Ignorance of EU data reforms will cost you dear

Businesses are clueless about EU data protection reforms. That’s a dangerous way to be, given that they could be sued just for causing distress.

Michael

A survey of 506 data professionals working in UK businesses, carried out by London Economics on behalf of the UK Information Commissioner’s Office (ICO), reveals today that 87 per cent of them don’t know what it will cost to implement the EU’s General Data Protection Regulation.

Worse still, accurate understanding of the new regulation, likely to come into force in 2016, is very scant indeed. The survey interviewees were asked questions about the 10 main provisions proposed by the new law and 40 per cent failed to give a fully accurate description of any of them. Not one. And these are data specialists.

You might say, given that the regulation hasn’t even been passed by the European parliament yet and that it will be three years before its impacts are felt, that the current level of ignorance is not a serious concern.

But there’s another key reason why businesses should urgently start familiarising themselves with the regulation – a reason that has received virtually no public attention so far. According to the EU committee putting together the data reforms, consumers should now be entitled to claim for damages resulting from “non-pecuniary losses”.

That means they wouldn’t have to suffer financial problems as a result of a company’s illegal data practices in order to be awarded damages. It means they would only have to show they have suffered distress.

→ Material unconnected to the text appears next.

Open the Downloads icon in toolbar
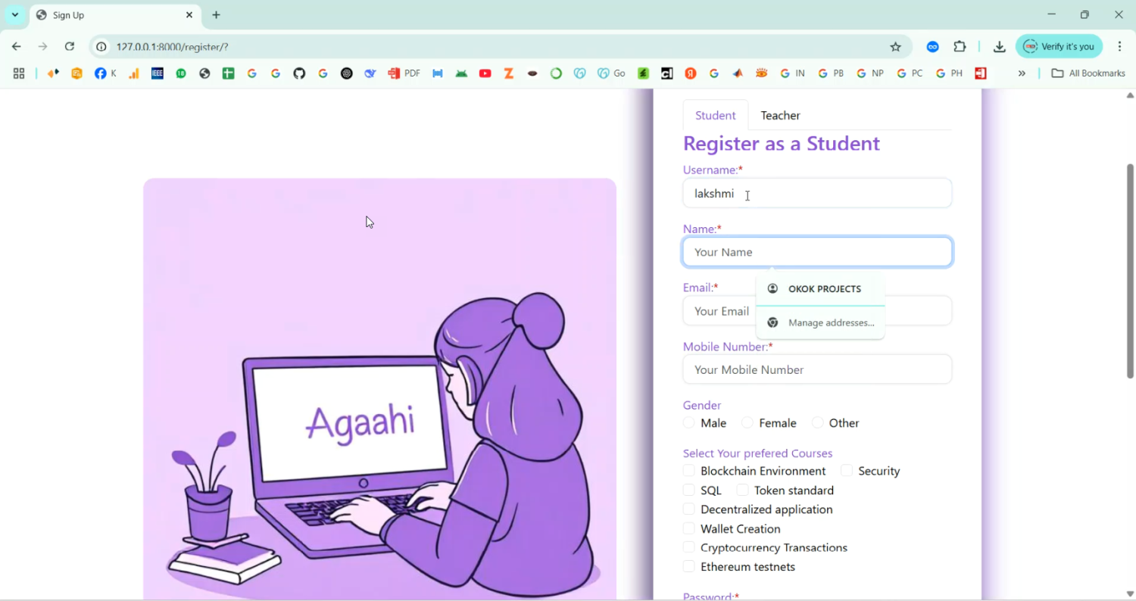Screen dimensions: 1136x601 tap(999, 46)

The argument in favour of reforming data protection laws is that breaches that have the potential to cause such distress should become rarer, because data collection is minimised and the accuracy of the data held should be improved. But clearly, the punishments for any lapses will be higher and the barriers against consumers taking legal action will be lower. They could also launch class actions in groups, represented by consumer associations, for example.

Aside from the costs of actually complying with the law, this particular change opens businesses up to a whole new level of potential liability they’ve never been exposed to before. Breaching the rules because you don’t know what they are could incur penalties that threaten the very existence of some small companies.

The ICO’s research shows that businesses don’t appreciate how fundamental the EU’s proposed reforms to data protection are. It may be nearly three years before the new law is actually enforced, but it will drastically change the way you use data.

The only way to get a handle on it – and how much it could cost you – is to start preparing now.